From launch through the end of April, zero-tariff imports into Hainan had hit 2.26 billion yuan, according to the Hainan provincial government. Value-added goods entering China's mainland market under the duty-exemption policy reached 510 million yuan, saving enterprises 24.57 million yuan in tariffs. Passenger traffic through Hainan's ports rose 33.2 percent year-on-year, and the number of new foreign-invested enterprises jumped 35.5 percent.

But behind the aggregate figures are concrete, human-scale transformations — in a pharmaceutical plant, a chip factory, a coffee farm, a seaside village and a rainforest county. Together, they reveal how Hainan is not just opening-up, but redefining what "special customs operations" can mean for businesses big and small.

At Hainan Zambon, the new Italian packaging line is a game changer. "It is more than twice as efficient as the old one," said Xian Haiyan, head of the Hainan Zambon factory. "Once operational, annual tablet output will increase by 15 to 17 million boxes with two shifts. It takes up less floor space, and it is highly automated."

Crucially, the equipment uses the same design as other Zambon factories, making it easier to share best practices across the group's global quality system.

The tariff savings — about 1.3 million yuan — were not the only attraction. "We evaluated multiple domestic and foreign designs," Xian explained. "The Italian solution was the best fit. With Hainan's zero-tariff policy, the timing was perfect."

Nearby in Hainan Zambon's automated warehouse, stacks of "processed on the island, sold on China's mainland" finished products stand seven meters high. "Every working day, we ship to cities across China — Jinan, Jilin, Qingdao, Changzhou, Shenyang," said public affairs supervisor Wang Zhu, scrolling through that day's orders. "We apply for customs clearance in the morning in a special window. By afternoon, the logistics trucks arrive.
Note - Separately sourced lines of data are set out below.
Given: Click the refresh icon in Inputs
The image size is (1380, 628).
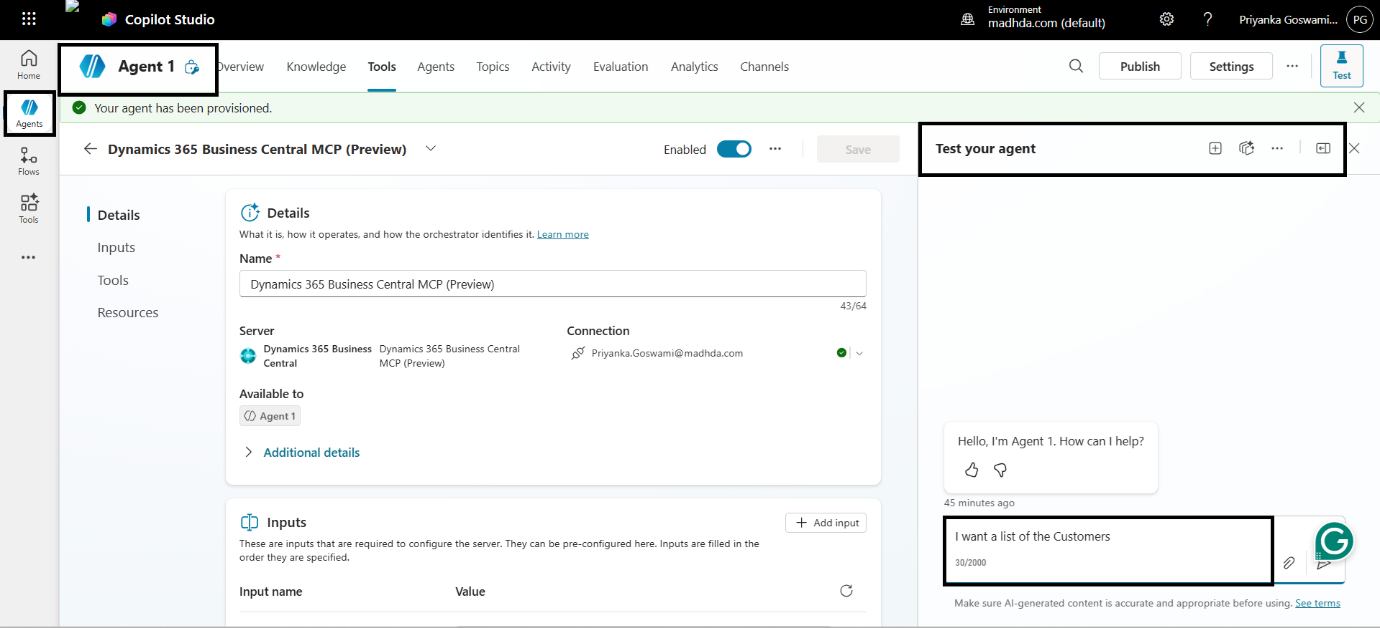Looking at the screenshot, I should pos(846,591).
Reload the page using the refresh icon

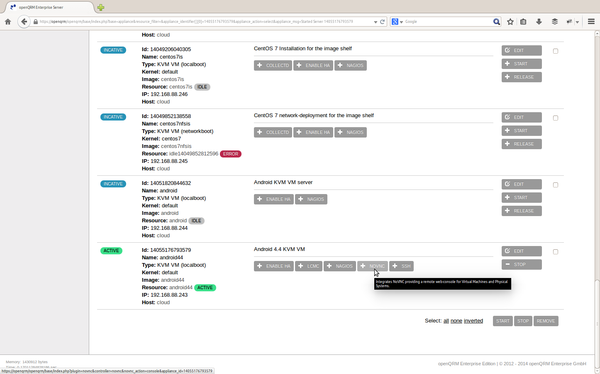pyautogui.click(x=382, y=22)
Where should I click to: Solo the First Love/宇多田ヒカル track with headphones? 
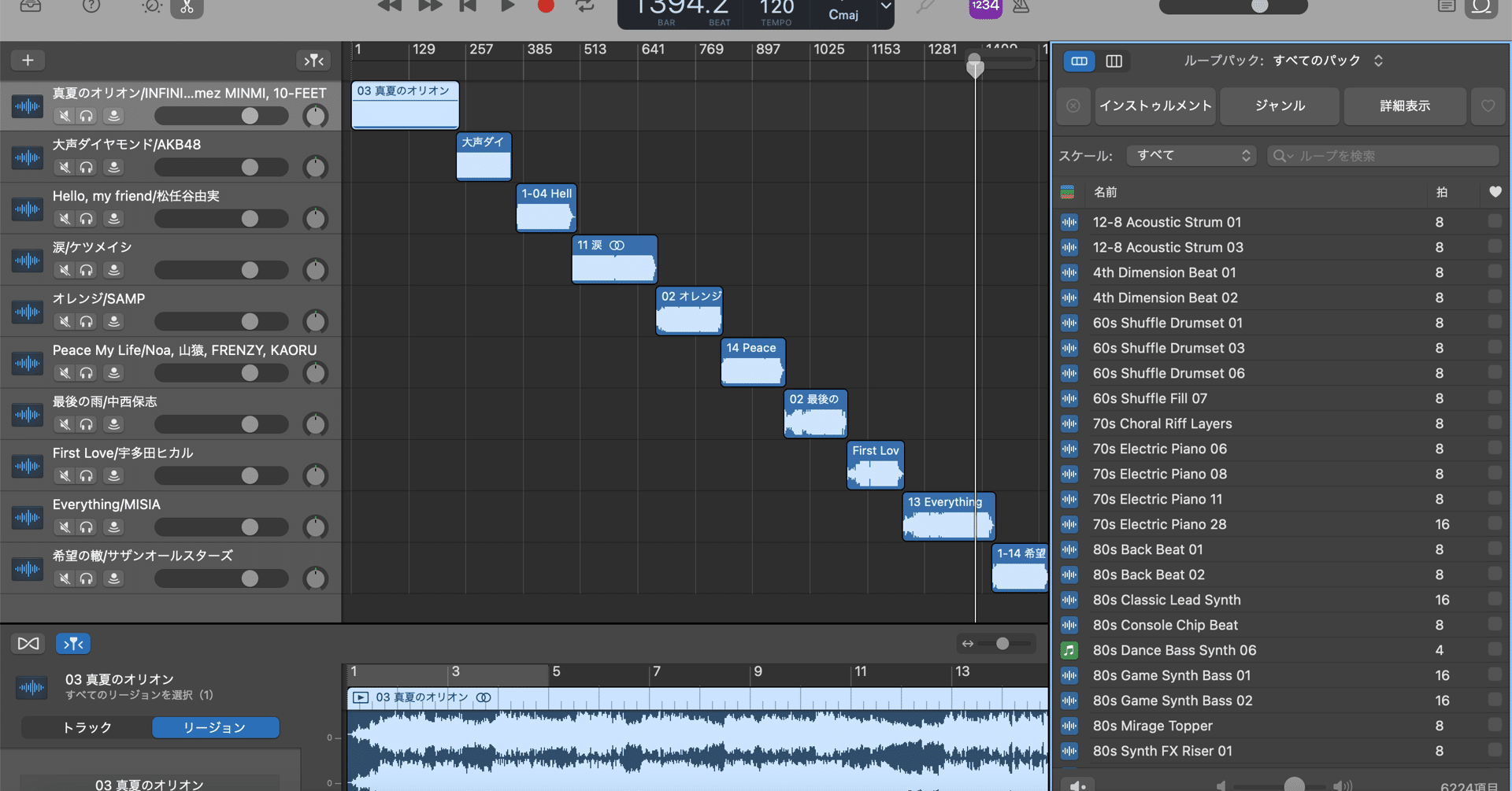(87, 475)
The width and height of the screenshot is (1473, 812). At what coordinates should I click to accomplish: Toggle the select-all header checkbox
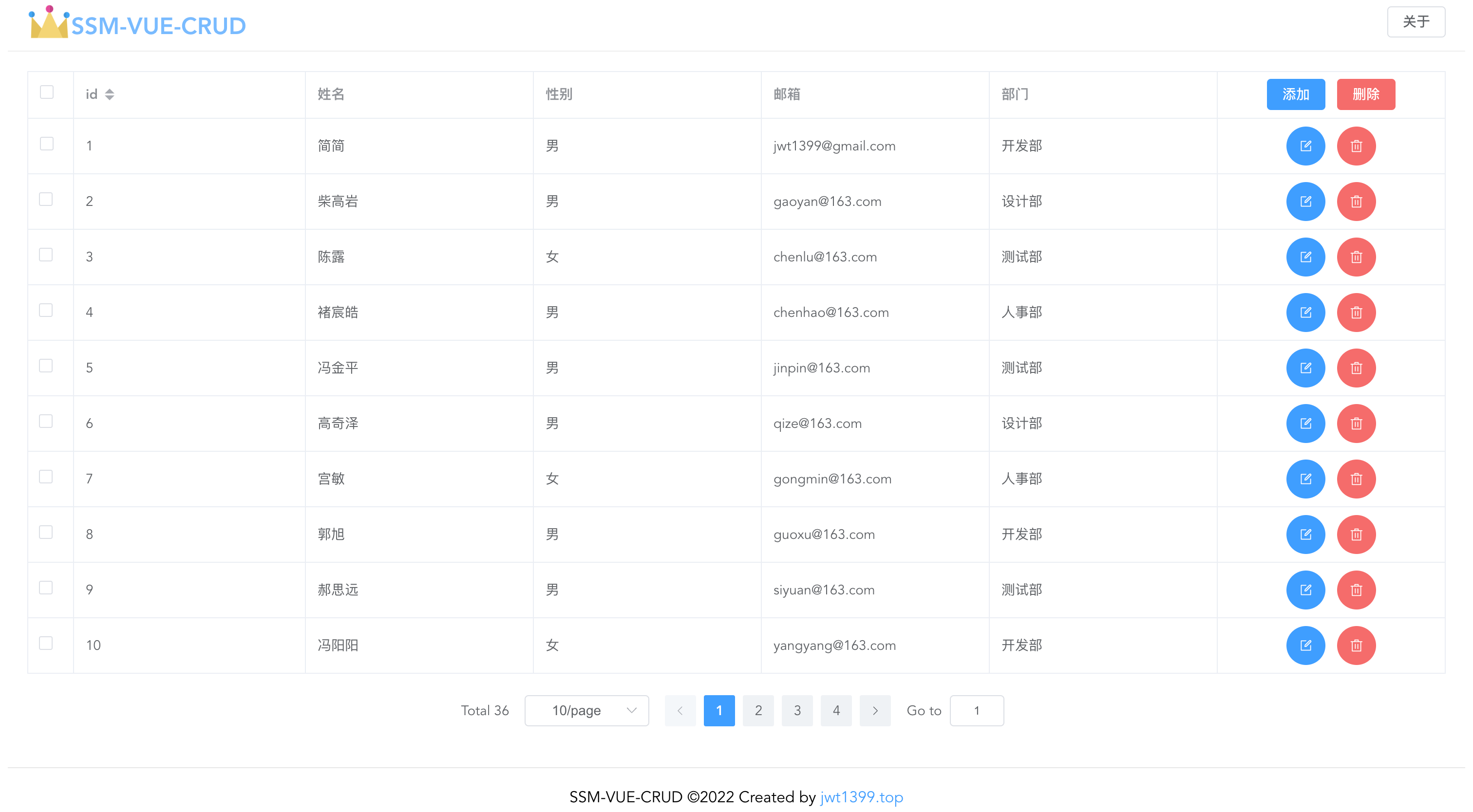coord(46,92)
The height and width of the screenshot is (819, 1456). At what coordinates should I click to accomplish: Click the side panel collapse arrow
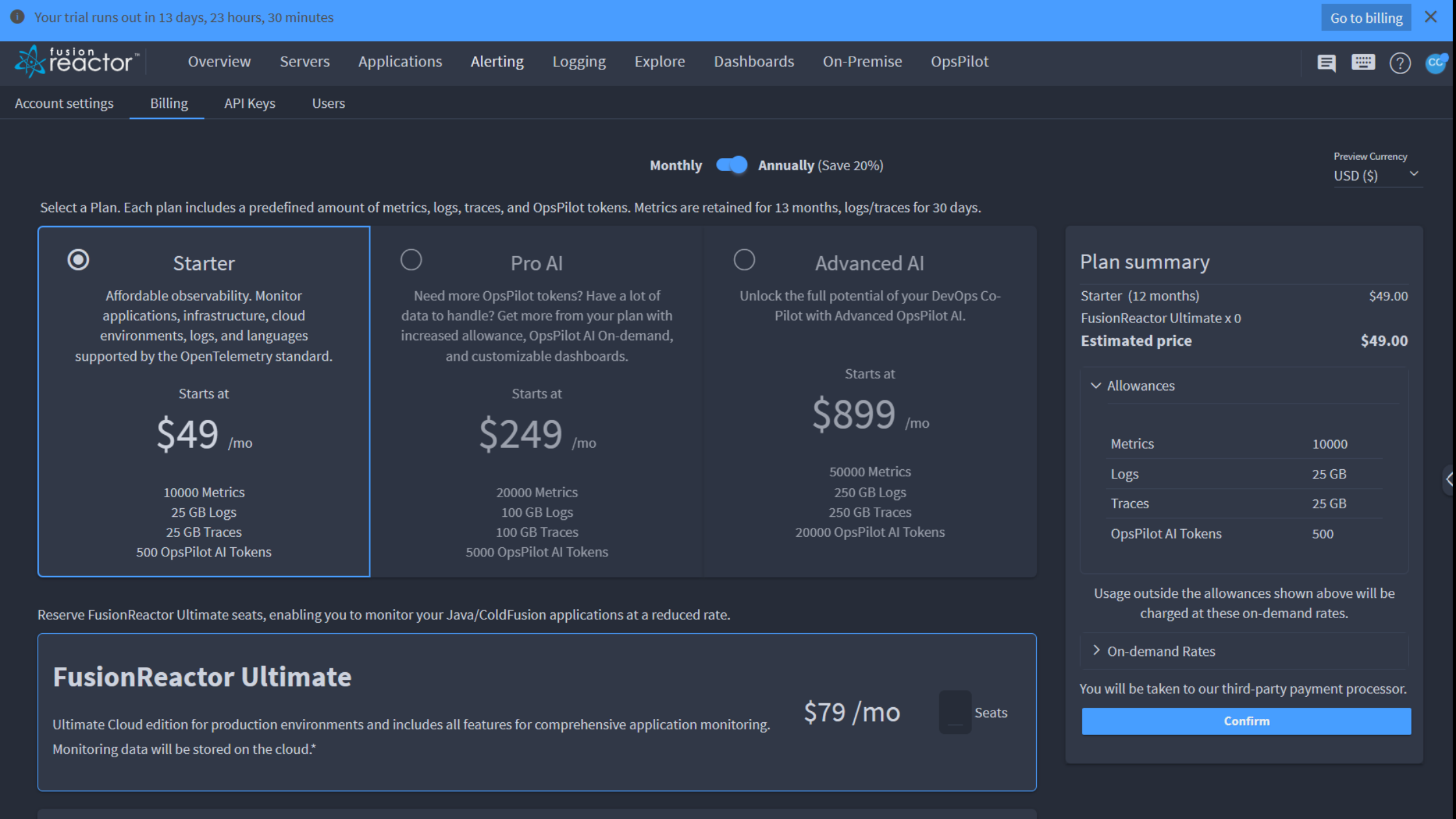(x=1449, y=480)
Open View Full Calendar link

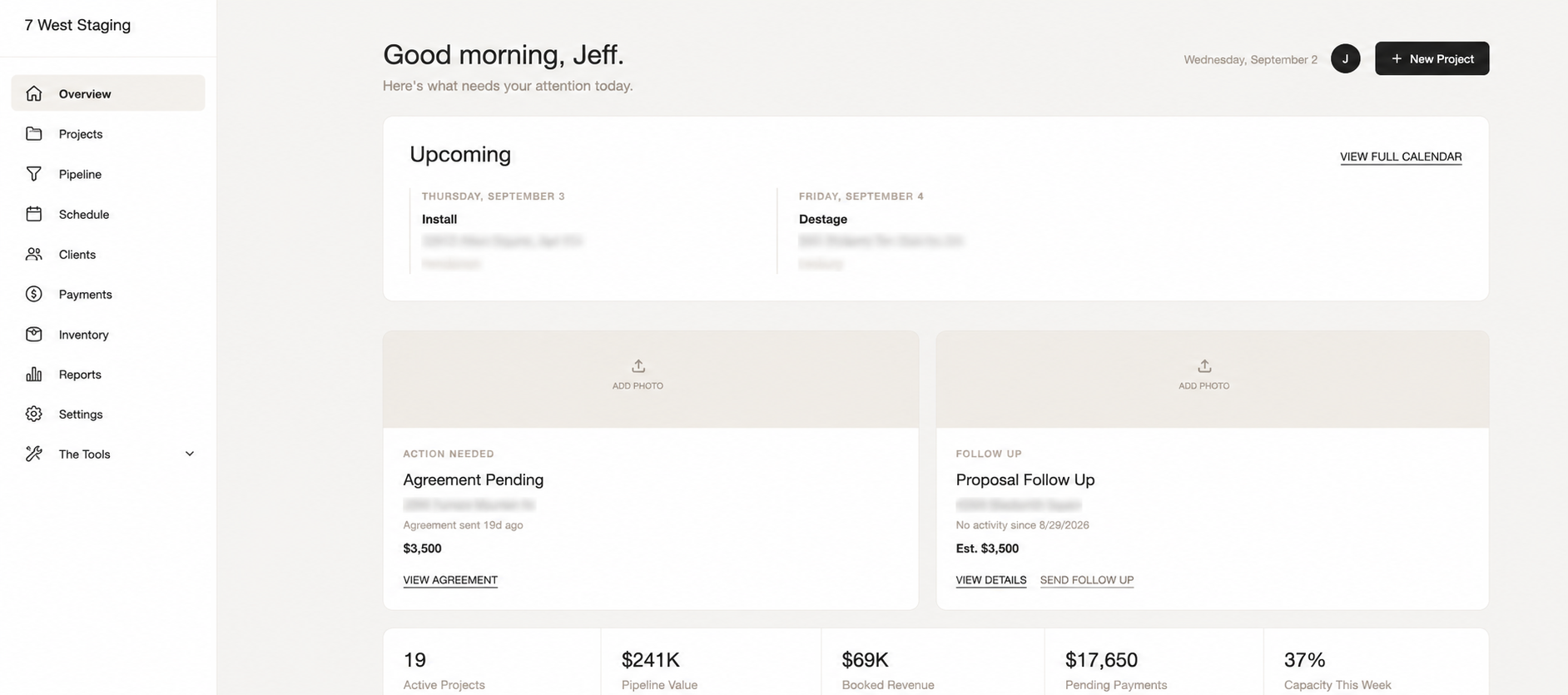click(x=1401, y=156)
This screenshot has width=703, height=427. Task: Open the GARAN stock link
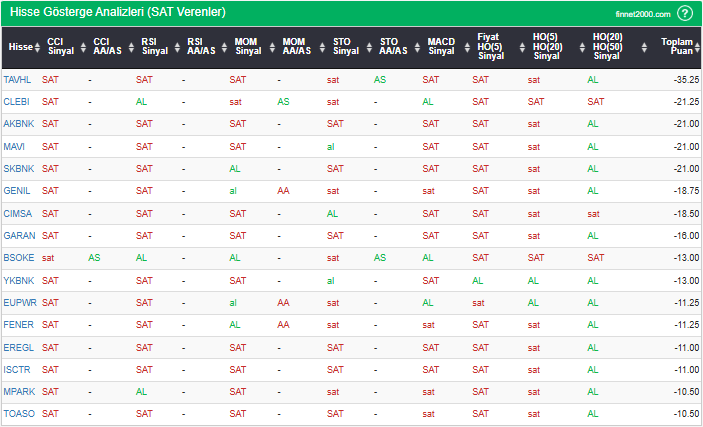pos(18,236)
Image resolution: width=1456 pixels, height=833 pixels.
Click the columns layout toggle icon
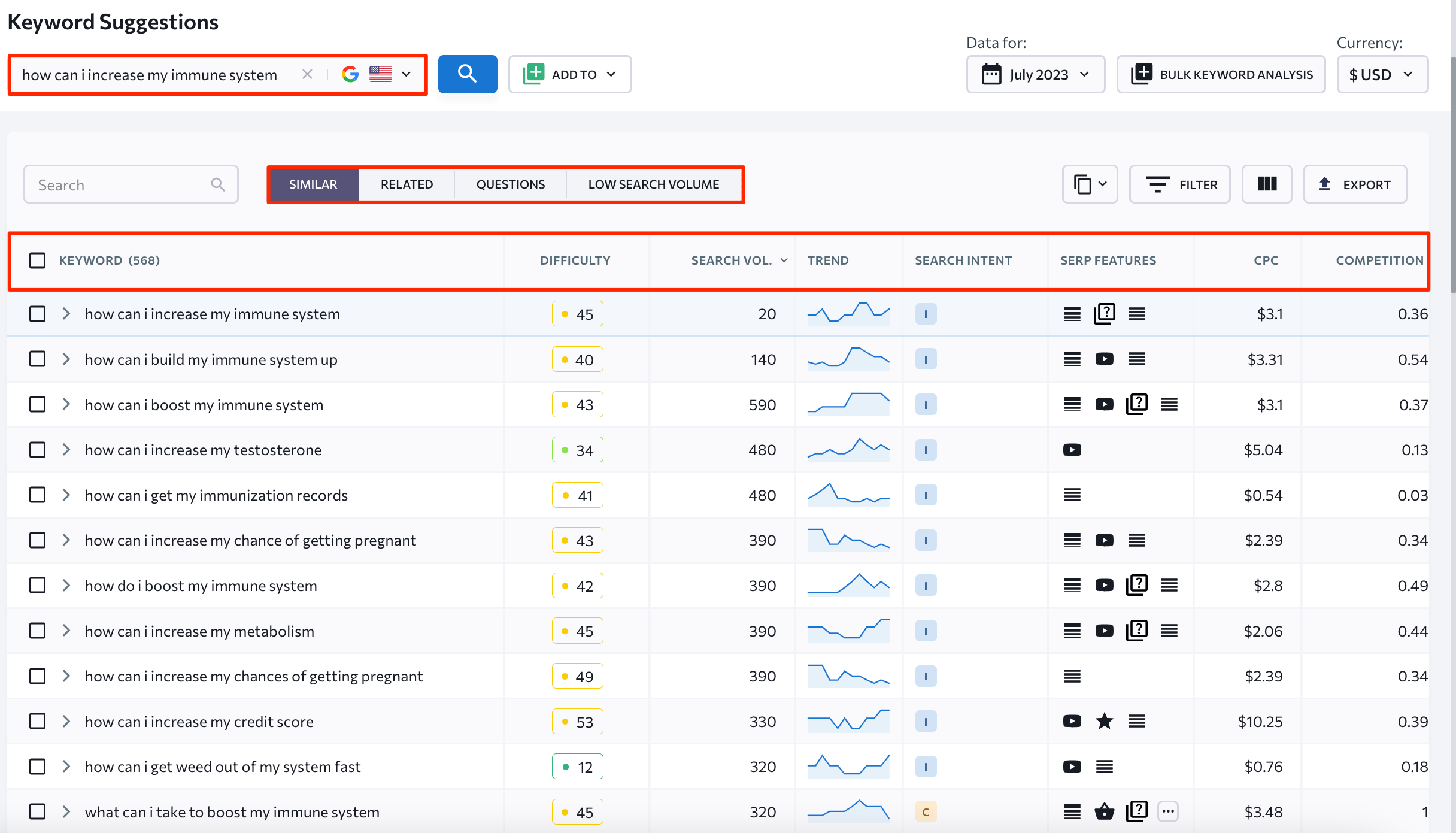1268,184
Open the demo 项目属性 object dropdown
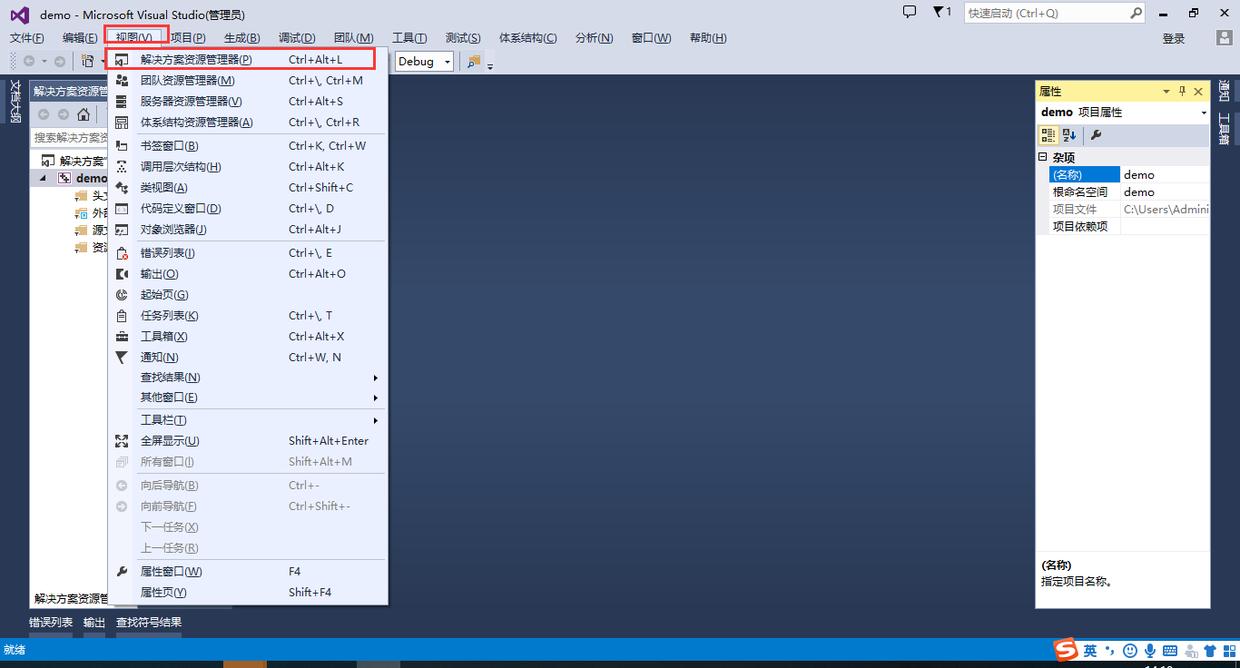The image size is (1240, 668). [x=1202, y=112]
It is seamless."

From January to May of this year, Hainan Zambon sold products to the mainland totaling 62.28 million yuan in value and saving 180,200 yuan in tariffs. The company's confidence is so strong that Zambon Chairwoman Elena Zambon visited Haikou in April.

"She was deeply impressed by the dialogue with local officials and by what she saw at our factory," Xian said. "Now we are actively studying the feasibility of moving part of our Southeast Asia-bound production to Hainan."